Dieser Tag stand ganz im Zeichen des Perito Moreno Gletschers. Er mündet circa 4km breit in den Lago Argentino und die Abbruchkante ist 40 bis 70m hoch. Oft kann man ihn beim Kalben beobachten, da er sich ungefähr 1,5m am Tag fortbewegt. An seiner dicksten Stelle soll er 700m tief sein. Als Besonderheit wächst der Gletscher alle paar Jahre bis an die gegenüberliegende Felskante heran und trennt den südlich gelegenen Teil vom nördlichen Teil. Durch das zufließende Wasser steigt der Wasserpegel des südlichen Sees dadurch manchmal über 10m an, bis es durch das langsame Abschmelzen im Sommer zu einem Durchbruch und die Bildung einer Brücke kommt. Dieses war aber keines dieser Jahre. Von daher, lasst die Bilder und Videos auf euch wirken.

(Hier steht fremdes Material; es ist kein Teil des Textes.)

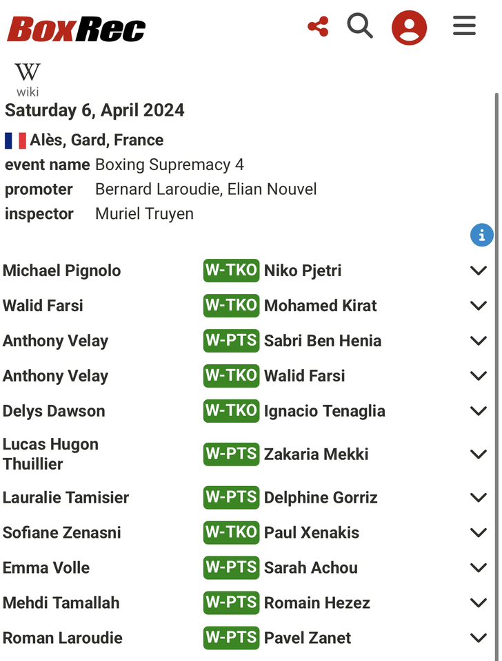
Task: Open the share icon
Action: pyautogui.click(x=318, y=27)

Ich habe mehrere Stunden dort zugebracht, um ihn einmal beim Kalben an der Vorderseite zu sehen. Passiert ist es des öfteren, aber meist seitlich, sodass nur der Wellenschlag zu sehen war. Warme und windfeste Kleidung ist auf jeden Fall ein Muss – ich kann eine Motorradtracht empfehlen, haha!









Am Abend gab’s im Hotel-Restaurant Guanako-Suppe. Die war okay, aber nicht der Rede wert.